--- Exercise data Enclosed Below ---

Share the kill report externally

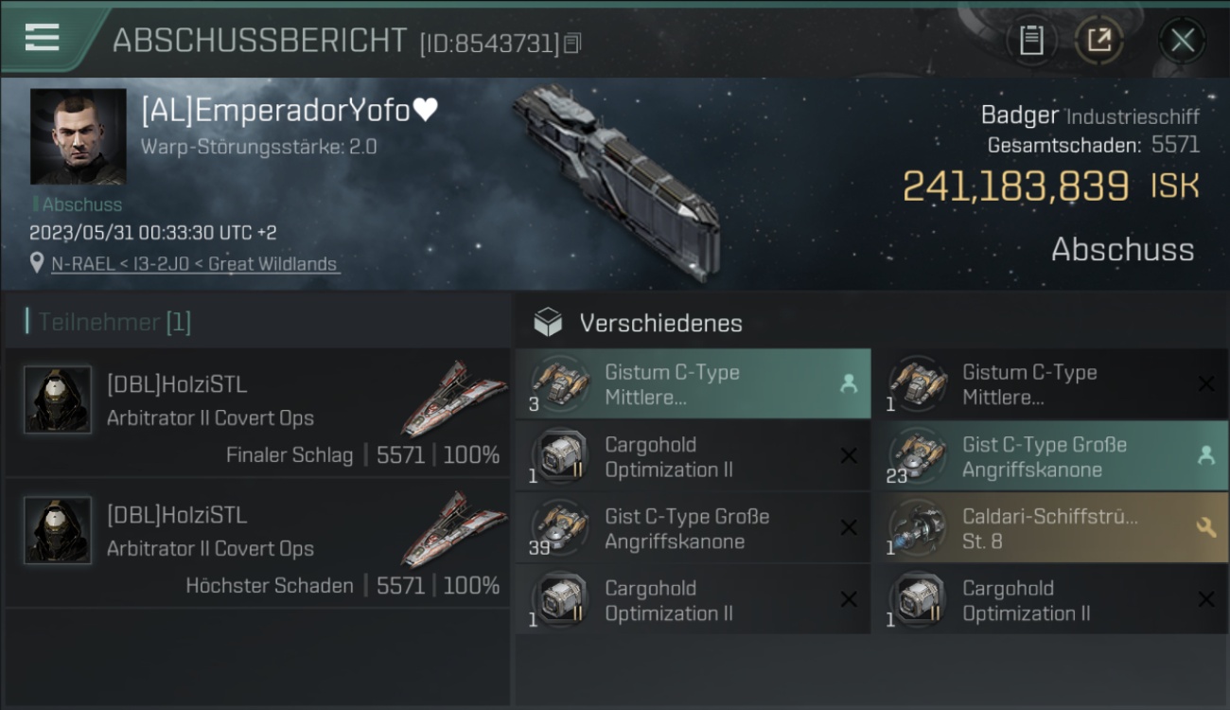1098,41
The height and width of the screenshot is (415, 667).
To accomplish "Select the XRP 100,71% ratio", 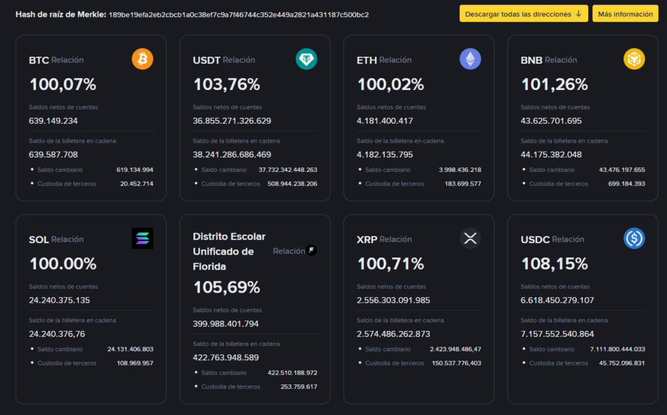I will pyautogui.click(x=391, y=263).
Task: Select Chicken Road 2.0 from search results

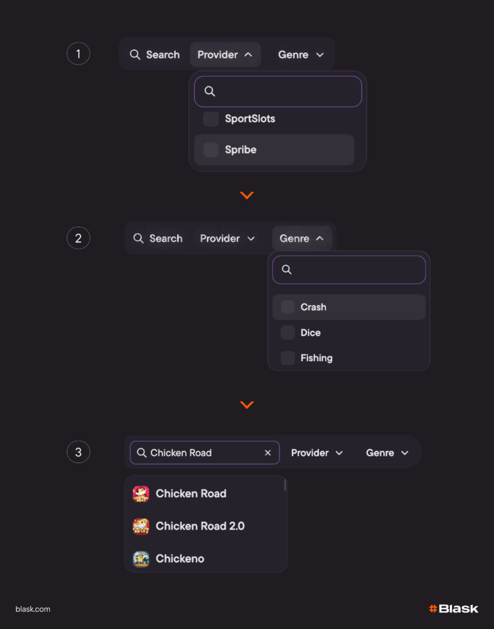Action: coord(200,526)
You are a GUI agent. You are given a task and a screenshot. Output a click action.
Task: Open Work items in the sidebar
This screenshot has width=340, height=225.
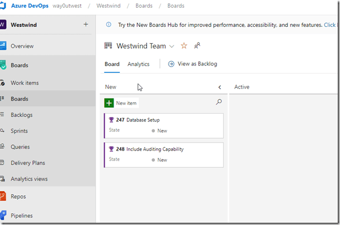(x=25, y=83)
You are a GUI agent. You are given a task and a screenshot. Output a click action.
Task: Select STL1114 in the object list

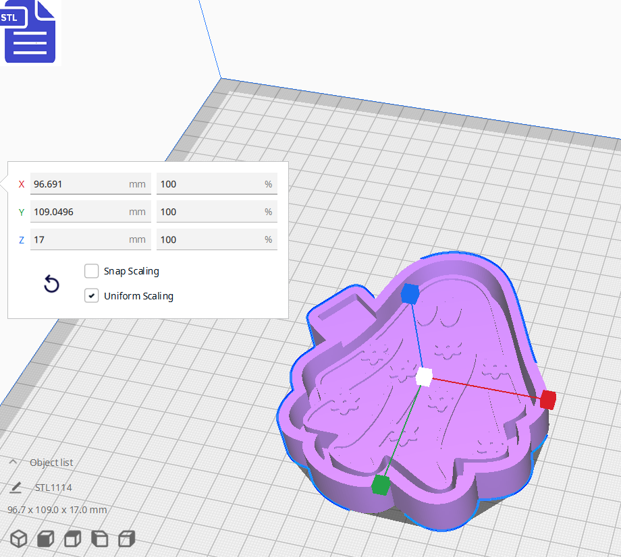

--- End of Enclosed Exercise data ---
--- Exercise data Enclosed Below ---

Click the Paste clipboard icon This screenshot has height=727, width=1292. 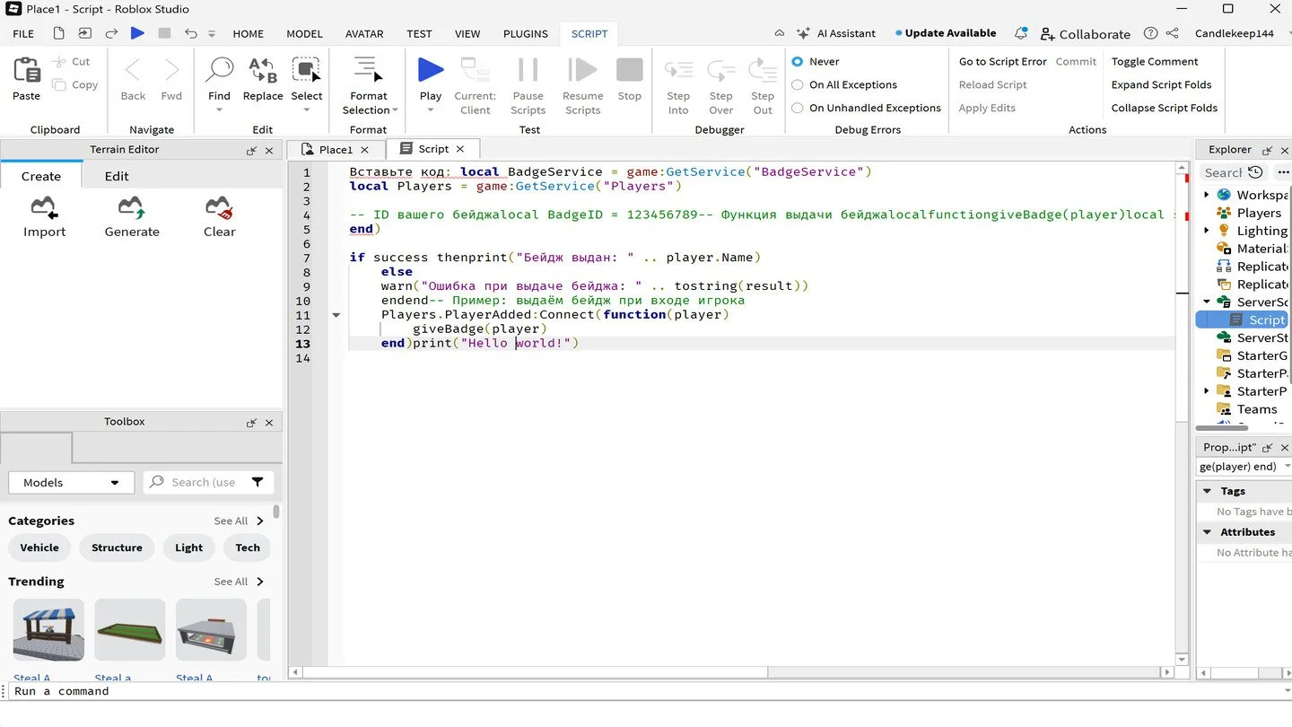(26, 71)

--- End of Enclosed Exercise data ---
--- Exercise data Enclosed Below ---

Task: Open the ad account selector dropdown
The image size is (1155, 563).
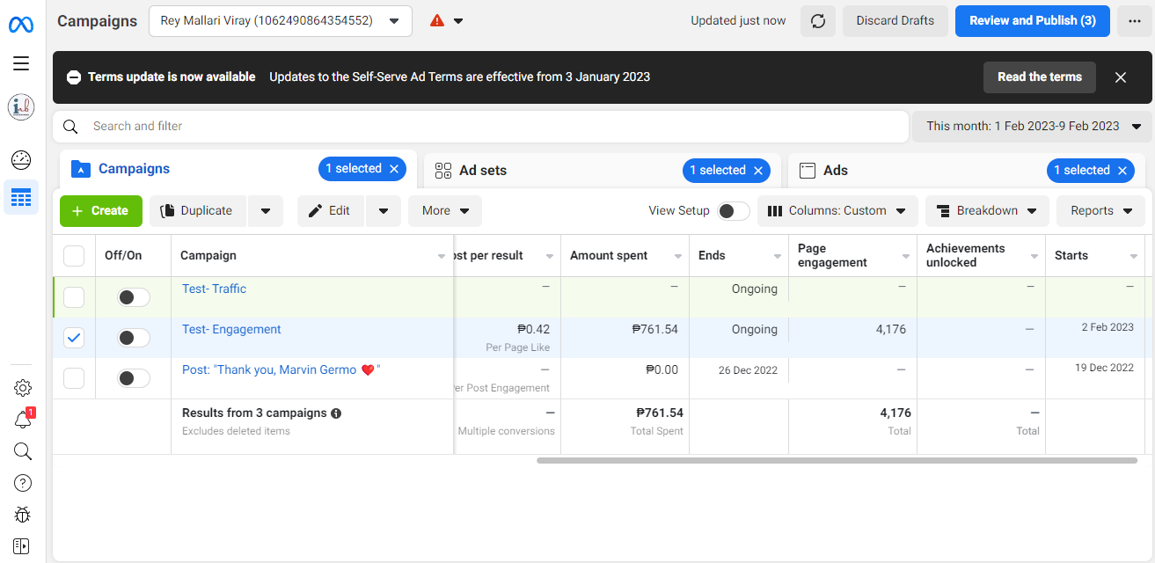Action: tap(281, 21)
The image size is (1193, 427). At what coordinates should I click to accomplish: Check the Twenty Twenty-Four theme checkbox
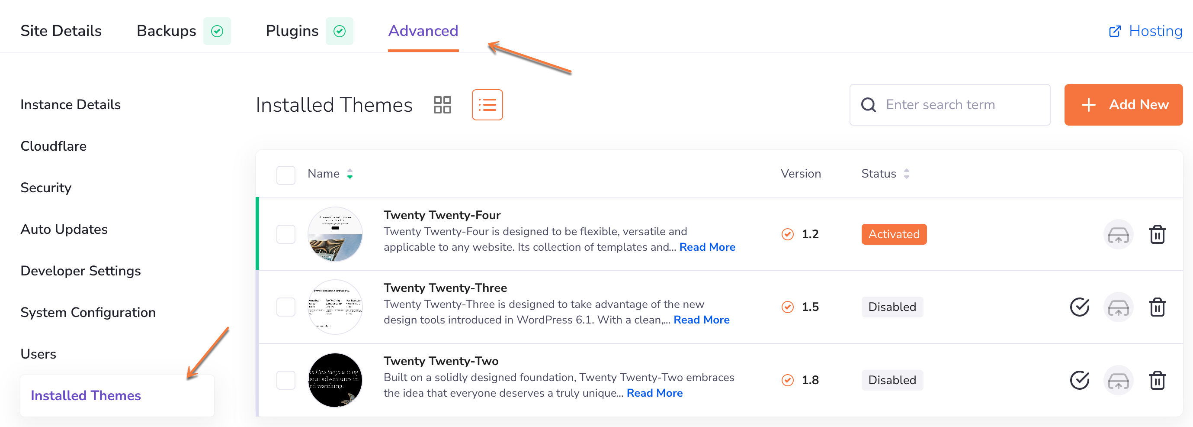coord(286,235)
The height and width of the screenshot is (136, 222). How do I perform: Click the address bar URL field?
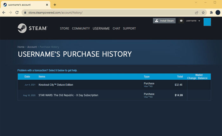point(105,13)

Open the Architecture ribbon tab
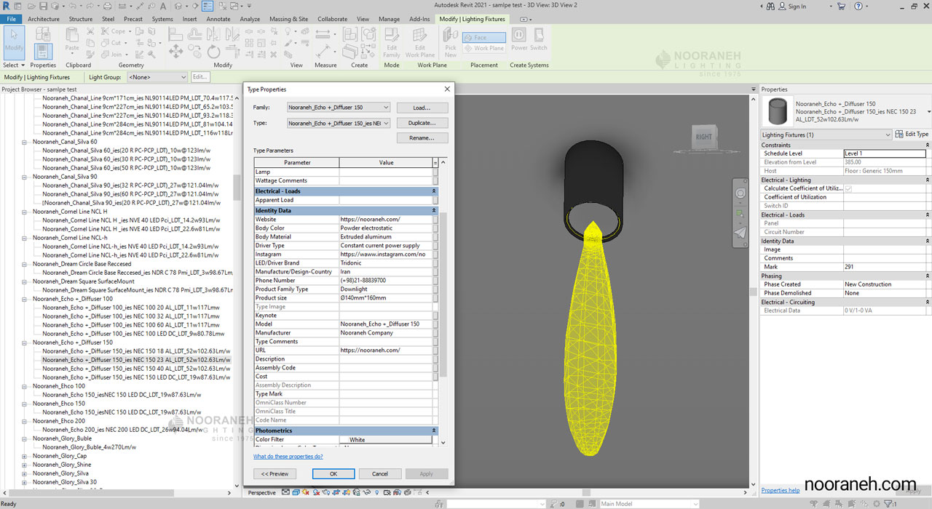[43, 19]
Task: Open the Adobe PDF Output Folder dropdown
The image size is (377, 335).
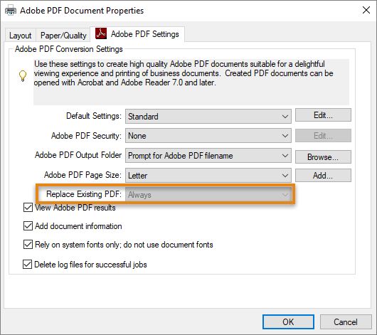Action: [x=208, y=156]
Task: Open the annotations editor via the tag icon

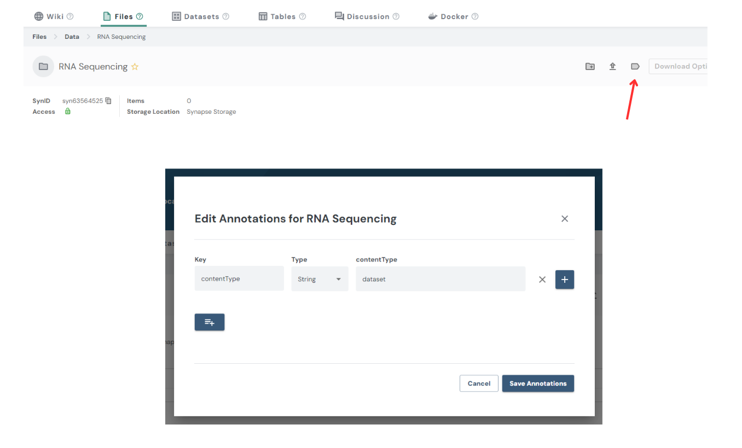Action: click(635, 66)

--- End of Enclosed Exercise data ---

Exercise instructions – Look through the material above. Transcribe exactly the lines between the ones with "This screenshot has width=340, height=225." and "Task: Select STL1114 in the object list", inclusive, and keep pictures out.

Answer space –
This screenshot has width=340, height=225.
(x=25, y=83)
You are a GUI agent. You are given a task and a screenshot. Output a click action.
Task: Select STL1114 in the object list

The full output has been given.